They returned to the previous room and elected to go with the left corridor which became a curling set of stairs. Meia thoroughly checked each step so progress was slow. There was one trap but Meia couldn’t find an obvious mechanism to indicate what it did. They very carefully stepped around it. The group reached the foot of stairs eventually.
The next room was wide and apparently empty. Meia scanned the room for traps and noticed nothing. Everyone filed in noting the door to their left which likely lead toward the room with the chalice and a door opposite the one they came through. They were already starting to discuss plans to open the door when the ceiling shifted. Having been the only person staring up at the ceiling, Brivaria called out the warning.
“Monster on the ceiling,” came the angel’s shout of alarm. Discussion about the door immediately ceased and all eyes turned upward. Brivaria’s light shined upon the form above them. A flower was growing toward the group—green stem, green leaves, and a red corolla which resembled a rose.
The monster plant blossomed. The red corolla opened to reveal petals with sharp inward growths. It resembled a gaping maw with pointed teeth as much as an enormous rose. Worse, the blossoming came with an eruption of pollen. Brivaria didn’t want to find out what that pollen did so she activated Tailwind. The wind blew the massive gout of pollen across the room. It completely coated the wall, painting it yellow immediately.
“Penry, get its attention. Meia, stay back with me. Use your daggers or those thistles we found.” Rake’s words got everyone’s attention and they moved. They were a copper-ranked adventuring team with aspirations of progressing further. A plant monster was not surprising in a plant or nature-themed dungeon and no one in the party was caught too off-guard. They all spread out while Penry moved toward the enormous plant, shield raised.

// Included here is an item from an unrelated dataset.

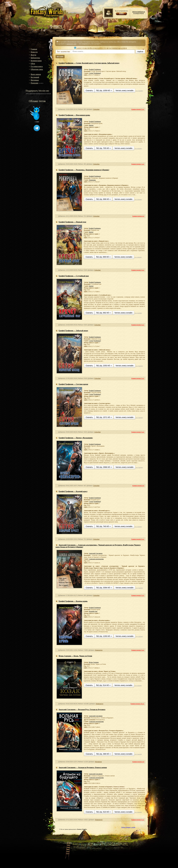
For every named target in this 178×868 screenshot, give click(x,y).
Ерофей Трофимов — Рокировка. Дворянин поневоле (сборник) (84, 170)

Unfortunately for Penry, the deadly rose monster was incredibly large. It was large enough to get its mouth around the shield and snap his arm off, if he let it. Realizing the bite attack’s danger, he stepped back as it snapped at him. The jaw bit down but it was on the metal of the shield rather than Penry’s arm.
While that was happening, Rake drew his bow. Brivaria had seen him fighting with sword and shield the day before but that was not where his true talent lay. That much was obvious when he released an arrow that caught fire mid-air. It struck the red petals solidly and scorched the area around the impact. This did Penry no favors as the monstrous plant reacted frantically. Penry was lifted off the ground, jostled in mid air, and flung across the room. He crashed into the door to the chalice room, partially caving it in, and causing the occupants of that room to notice the commotion. Things got worse.
Brivaria and Meia were doing slightly better than Penry but only slightly. Meia’s knives had been the first things to impact the monster which then caused it to hurl leaves at her. Leaves are normally harmless and definitely didn’t flight straight like this one did. Meia dodged the first leaf only to have it lodge in the floor nearby. It looked like a leaf but had the weight and cutting power of a steel discus. Dodging the deadly projectiles was now the priority. If one of them hit her or Rake then they weren’t make it out alive.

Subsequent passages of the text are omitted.